**Excerpt to read**.
Current report of foreign issuer pursuant to Rules 13a-16 and 15d-16 Amendments

Events occurring after the reporting date

Events occurring after the reporting date
6 Months Ended
Jul. 31, 2021
Disclosure of non-adjusting events after reporting period [abstract]  
Events occurring after the reporting date

19. Events occurring after the reporting date  


Nasdaq Compliance


On April 26, 2021, the Group received a notice from Nasdaq’s Listing Qualifications Department stating that, for the 30 consecutive business days ending April 23, 2021, the closing bid price for the Ordinary Shares had been below the minimum of US$1.00 per share required for continued inclusion on the Nasdaq Capital Market under Nasdaq Listing Rule 5550(a)(2). The notification letter stated that the Group would be afforded an initial 180 day period to regain compliance with the minimum bid price requirement. The notification letter also stated that in the event the Group did not regain compliance within the initial 180-day period, the Group could be eligible for additional time.


The Group did not regain compliance with the minimum bid price requirement during the initial 180-day period. However, on October 26, 2021, the Group received a notice from Nasdaq stating that Nasdaq’s staff had determined that the Group were eligible for an additional 180-day period (until April 25, 2022) within which to regain compliance. In order to regain compliance, the bid price for the Ordinary Shares must close at US$1.00 per share or more for a minimum of ten consecutive business days.

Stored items
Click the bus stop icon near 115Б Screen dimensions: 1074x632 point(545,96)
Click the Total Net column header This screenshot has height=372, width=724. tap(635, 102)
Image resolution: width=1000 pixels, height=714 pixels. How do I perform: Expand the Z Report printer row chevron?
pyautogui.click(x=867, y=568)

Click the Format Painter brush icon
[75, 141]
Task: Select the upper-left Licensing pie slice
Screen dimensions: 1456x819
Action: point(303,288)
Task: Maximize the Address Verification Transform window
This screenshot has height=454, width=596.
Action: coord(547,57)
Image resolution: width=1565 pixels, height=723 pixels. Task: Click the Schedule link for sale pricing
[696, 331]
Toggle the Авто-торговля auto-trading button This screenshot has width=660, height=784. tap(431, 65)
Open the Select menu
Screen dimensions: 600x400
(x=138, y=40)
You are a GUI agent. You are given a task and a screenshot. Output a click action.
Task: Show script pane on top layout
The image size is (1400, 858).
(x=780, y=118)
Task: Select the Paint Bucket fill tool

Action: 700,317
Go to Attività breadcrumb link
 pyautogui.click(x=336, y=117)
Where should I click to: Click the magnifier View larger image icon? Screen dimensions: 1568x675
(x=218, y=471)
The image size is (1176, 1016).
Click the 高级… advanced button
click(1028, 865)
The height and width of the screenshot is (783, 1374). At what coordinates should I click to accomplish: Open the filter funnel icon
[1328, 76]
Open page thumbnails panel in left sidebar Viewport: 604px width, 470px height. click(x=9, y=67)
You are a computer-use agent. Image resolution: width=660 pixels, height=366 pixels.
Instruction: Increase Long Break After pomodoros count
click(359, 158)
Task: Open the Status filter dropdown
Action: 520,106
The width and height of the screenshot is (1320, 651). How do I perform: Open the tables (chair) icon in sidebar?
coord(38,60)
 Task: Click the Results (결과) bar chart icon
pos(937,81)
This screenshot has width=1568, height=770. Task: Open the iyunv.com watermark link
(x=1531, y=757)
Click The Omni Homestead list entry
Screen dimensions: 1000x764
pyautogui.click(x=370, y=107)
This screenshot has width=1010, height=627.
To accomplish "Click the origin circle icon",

**About this exercise**.
Decide whether each statement below agrees with the Nasdaq compliance note above. Answer yes or no for each, and quote the words from the note that decide it.
(a) The Group regained compliance with the minimum bid price requirement within the initial 180-day period.
(b) The additional compliance period granted to the Group lasts until April 25, 2022.
(c) To regain compliance, the bid price for the Ordinary Shares must close at US$1.00 or more for at least twenty consecutive business days.

**Answer area**.
(a) No: "The Group did not regain compliance with the minimum bid price requirement during the initial 180-day period."
(b) Yes: "an additional 180-day period (until April 25, 2022)"
(c) No: "must close at US$1.00 per share or more for a minimum of ten consecutive business days."